__PROBLEM TO SOLVE__
An exact copy of every record is needed, with all pictures omitted.

───── MATERIAL FOR THE TASK

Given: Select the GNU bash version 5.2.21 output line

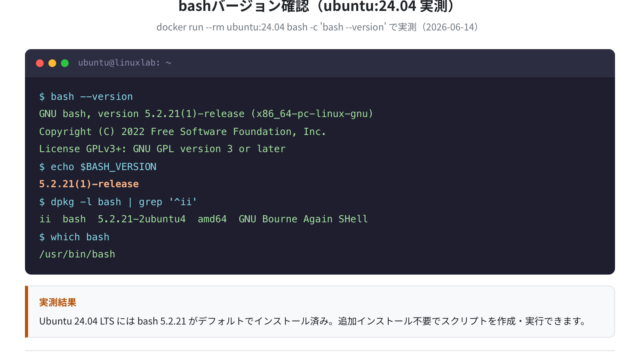Looking at the screenshot, I should click(206, 114).
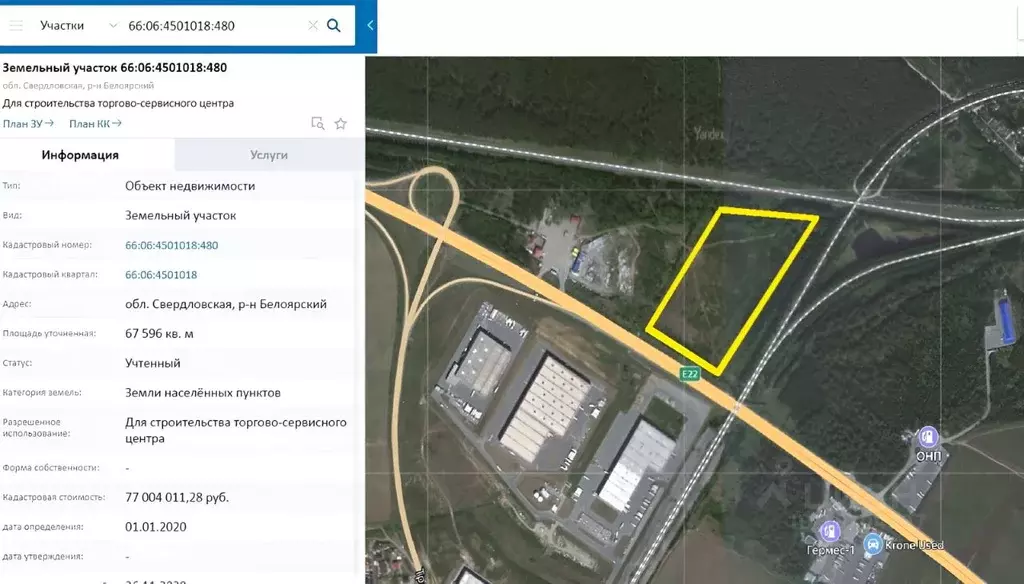Click the find-on-map icon beside star
This screenshot has width=1024, height=584.
[317, 124]
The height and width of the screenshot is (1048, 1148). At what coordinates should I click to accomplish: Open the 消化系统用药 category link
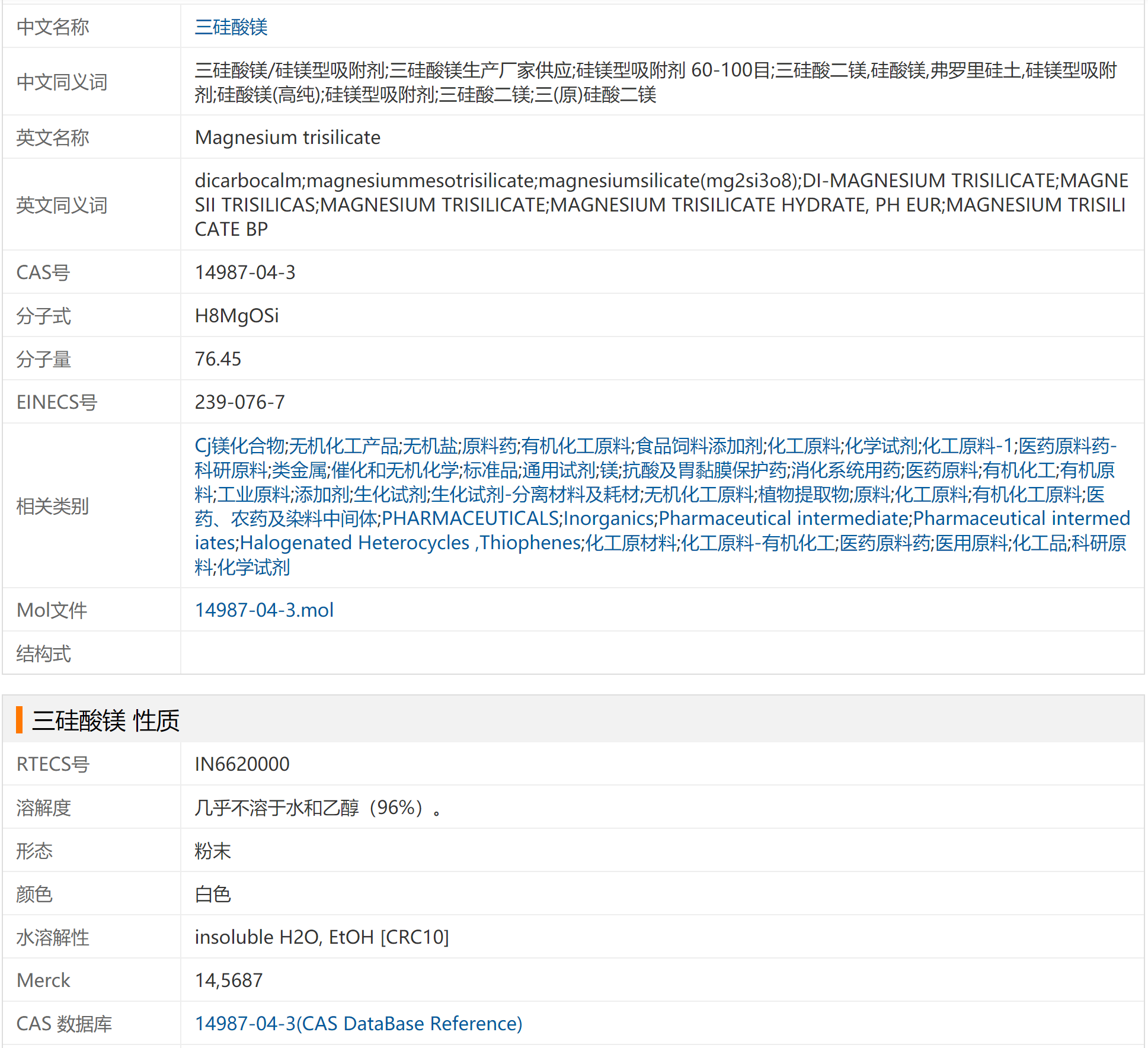846,470
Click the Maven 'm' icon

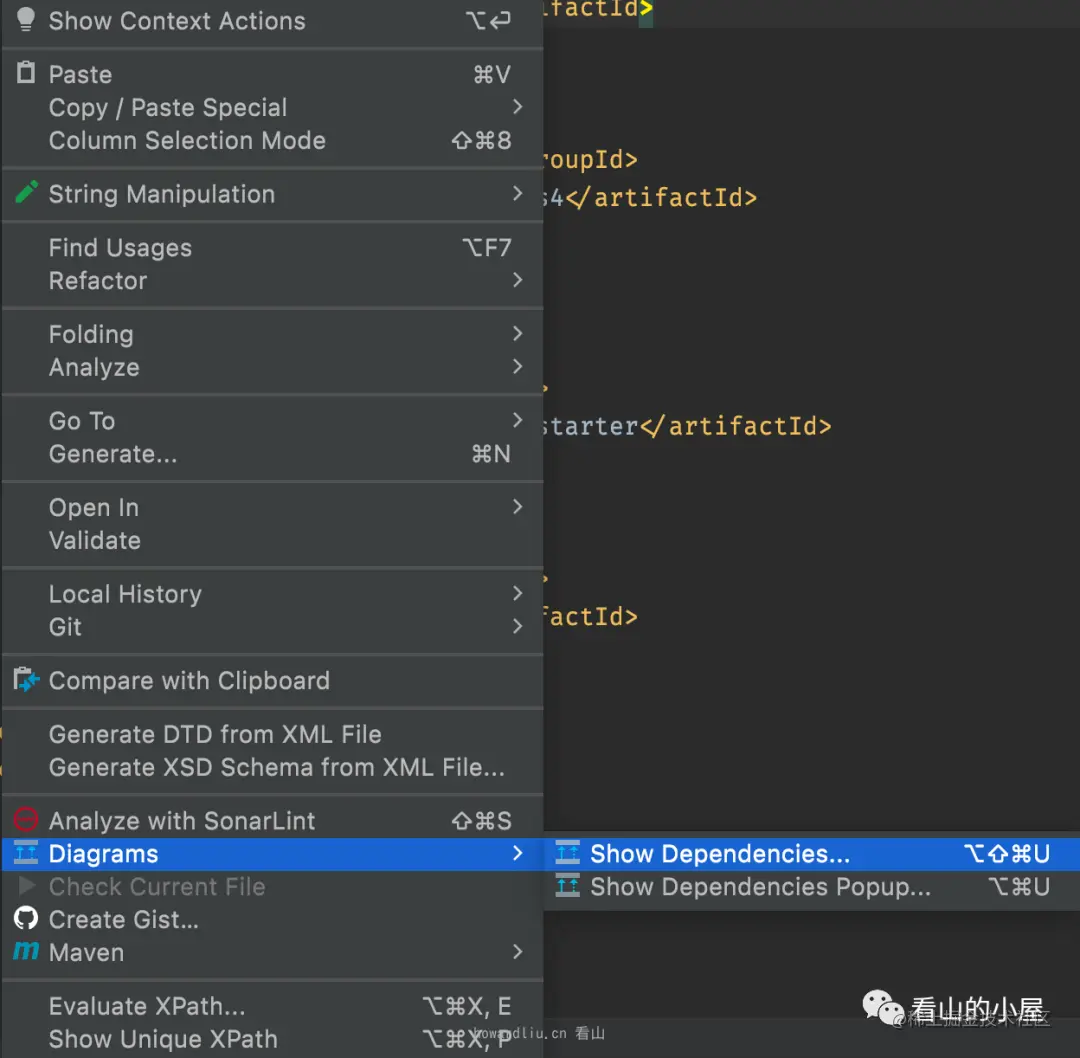[26, 951]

──────────

__ANSWER BELOW__
Given: Select the GNU bash version 5.2.21 output line

Looking at the screenshot, I should click(206, 114).
Click the find-on-map icon beside star
This screenshot has width=1024, height=584.
[317, 124]
The height and width of the screenshot is (1048, 1148). At what coordinates should I click to accomplish: Open the 消化系统用药 category link
846,470
Click the Maven 'm' icon

[26, 951]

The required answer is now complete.